Manchmal passiert einfach nichts, was mich so beschäftigt, dass ein Editorial draus wird (dann schreibt man meistens übers Wetter, das ist immer) – doch manchmal sind es soviele Themen, die mir unter den Nägeln brennen, dass es schwer ist, mich zu entscheiden.
So in den letzten beiden Wochen – gut, es waren nur 2 Themen, die mich – und viele andere – besonders bewegen. Allerdings setzen viele hier ganz andere Schwerpunkte. In der ersten Oktoberwoche beherrschte ein Thema die Online-Gemeinde: das neue Tierschutzgesetz, das sehr viele Verbesserungen, aber auch einige fragwürdige Punkte enthielt. Tausende gingen auf die Strassen, sehr erstaunlich in einem Land, das angeblich kein Herz für Tiere haben soll. Das geplante Gesetz, das es nicht einmal in eine offizielle Verlesung im Parlament geschafft hat, rief erstaunlicher- oder erschreckenderweise sehr viel mehr Empörung hervor als das unsägliche Abtreibungs- und Kaiserschnittverbot, das mit sehr heisser Nadel gestrickt worden war und glücklicherweise nur sehr stark modifiziert verabschiedet wurde.
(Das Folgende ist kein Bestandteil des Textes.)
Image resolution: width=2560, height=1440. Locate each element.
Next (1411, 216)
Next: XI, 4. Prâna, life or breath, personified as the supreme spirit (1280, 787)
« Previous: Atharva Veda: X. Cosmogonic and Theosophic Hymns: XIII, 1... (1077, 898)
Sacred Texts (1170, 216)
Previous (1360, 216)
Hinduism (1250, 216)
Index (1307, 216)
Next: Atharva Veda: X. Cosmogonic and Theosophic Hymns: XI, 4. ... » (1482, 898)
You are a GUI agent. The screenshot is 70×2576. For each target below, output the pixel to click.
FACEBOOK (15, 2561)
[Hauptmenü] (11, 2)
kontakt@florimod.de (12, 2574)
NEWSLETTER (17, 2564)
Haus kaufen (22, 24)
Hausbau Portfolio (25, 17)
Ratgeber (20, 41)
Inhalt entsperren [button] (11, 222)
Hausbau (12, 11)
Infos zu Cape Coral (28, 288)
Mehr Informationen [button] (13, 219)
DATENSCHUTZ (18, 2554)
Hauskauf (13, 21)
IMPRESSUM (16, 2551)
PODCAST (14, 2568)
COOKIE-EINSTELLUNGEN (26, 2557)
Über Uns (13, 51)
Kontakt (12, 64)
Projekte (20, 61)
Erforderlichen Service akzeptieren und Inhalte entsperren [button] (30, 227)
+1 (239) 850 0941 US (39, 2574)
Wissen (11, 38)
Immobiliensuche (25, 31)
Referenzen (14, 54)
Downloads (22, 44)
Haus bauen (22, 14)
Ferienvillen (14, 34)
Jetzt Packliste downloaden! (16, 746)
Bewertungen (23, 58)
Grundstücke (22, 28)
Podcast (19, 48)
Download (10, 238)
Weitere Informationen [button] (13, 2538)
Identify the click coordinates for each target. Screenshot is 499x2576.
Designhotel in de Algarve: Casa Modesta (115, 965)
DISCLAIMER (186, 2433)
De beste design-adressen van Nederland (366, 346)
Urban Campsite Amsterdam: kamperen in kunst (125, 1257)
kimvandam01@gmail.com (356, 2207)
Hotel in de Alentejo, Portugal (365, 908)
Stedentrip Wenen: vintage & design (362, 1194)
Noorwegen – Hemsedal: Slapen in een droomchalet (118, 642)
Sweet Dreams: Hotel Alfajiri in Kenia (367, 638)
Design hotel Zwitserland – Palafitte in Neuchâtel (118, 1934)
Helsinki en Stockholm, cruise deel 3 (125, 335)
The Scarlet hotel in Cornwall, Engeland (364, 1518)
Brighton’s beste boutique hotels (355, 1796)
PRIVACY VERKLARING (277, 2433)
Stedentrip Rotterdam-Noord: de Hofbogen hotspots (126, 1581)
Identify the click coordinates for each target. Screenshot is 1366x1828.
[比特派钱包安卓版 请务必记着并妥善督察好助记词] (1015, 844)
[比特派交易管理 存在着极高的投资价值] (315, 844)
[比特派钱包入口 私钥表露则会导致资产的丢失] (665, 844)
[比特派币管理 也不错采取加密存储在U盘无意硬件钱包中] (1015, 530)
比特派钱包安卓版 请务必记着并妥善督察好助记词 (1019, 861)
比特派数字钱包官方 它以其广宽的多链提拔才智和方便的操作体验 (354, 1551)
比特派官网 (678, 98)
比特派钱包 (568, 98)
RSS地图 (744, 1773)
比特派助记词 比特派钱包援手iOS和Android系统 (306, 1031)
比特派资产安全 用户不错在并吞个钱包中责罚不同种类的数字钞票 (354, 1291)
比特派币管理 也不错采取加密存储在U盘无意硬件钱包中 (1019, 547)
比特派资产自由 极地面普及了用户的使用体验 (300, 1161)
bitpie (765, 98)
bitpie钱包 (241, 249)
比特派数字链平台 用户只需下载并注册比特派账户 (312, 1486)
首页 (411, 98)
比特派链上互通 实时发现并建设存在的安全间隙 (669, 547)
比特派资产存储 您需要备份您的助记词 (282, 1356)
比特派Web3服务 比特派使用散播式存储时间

Wie auch immer, der Entwurf wurde postwendend an die Kommission zurück verwiesen, was im parlamentarischen Alltag oft auch „Ablage Rundordner“ bedeuten kann.
Und dann schlug – zum wiederholten Male – eine syrische Granate auf türkischem Boden ein, tötete eine Mutter und ihre 4 Kinder… und zumindest für mich traten andere, weit wichtigere Ereignisse in den Vordergrund. Es ist für Deutsche relativ, sagen wir mal, ungewohnt, dass die Gefahr eines Krieges nicht irgendwo weit hinten in Absurdistan und in den Abendnachrichten, sondern gar nicht mal so weit entfernt für türkische Maßstäbe – „nur“ 1400 km von Alanya, plötzlich real wird.
Wie man hört, ist ein Großteil der Türken nicht etwa in Hurra-Patriotismus verfallen, sondern ist gegen einen Krieg mit Syrien. Er beherrscht die Medien, die Zeitungen, auch viele Blogs, Foren und nicht zuletzt Facebook.
Was Syrien mit den Tierschutzaktivisten zu tun hat? Sie haben recht: gar nichts. Sie trommeln weiter gegen ein Gesetz, das in der Form, die zu den Protesten geführt hatte, ohnehin schon längst nicht mehr das Papier wert ist, auf dem es geschrieben stand. Und das aufgrund der politischen Großwetterlage nun ganz sicher erst mal ganz unten im Stapel „Dringend zu erledigen“ gelandet ist. Zumindest scheint bei ihnen der drohende Krieg, der Tod unschuldiger Menschen (die sich genauso wenig wehren konnten wie die Tiere) nicht stattzufinden. Sicher, Tierschutz ist wichtig. Aber so richtig angemessen scheinen mir die Maßstäbe nicht zu sein, denn wenn es wirklich zu einem Krieg gegen Syrien kommen sollte, der das Land wieder in ein wirtschaftliches Chaos stürzen könnte – dann werden die zaghaften Verbesserungen der Bedingungen für die Tiere in der Türkei auch hinüber sein – denn den Tieren kann es nur gut gehen, wenn die Menschen in einem Land keine Not leiden.